── The data
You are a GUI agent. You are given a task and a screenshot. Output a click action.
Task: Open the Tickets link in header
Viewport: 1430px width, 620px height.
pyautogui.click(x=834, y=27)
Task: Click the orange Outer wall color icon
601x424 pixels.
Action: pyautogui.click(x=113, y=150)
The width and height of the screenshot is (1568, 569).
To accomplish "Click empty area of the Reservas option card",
────
> **Task details**
In the records, locate each line holding the string "screenshot" and copy it.

> **Response box**
You are a GUI agent. You are given a task and a screenshot. Output a click action.
The width and height of the screenshot is (1568, 569).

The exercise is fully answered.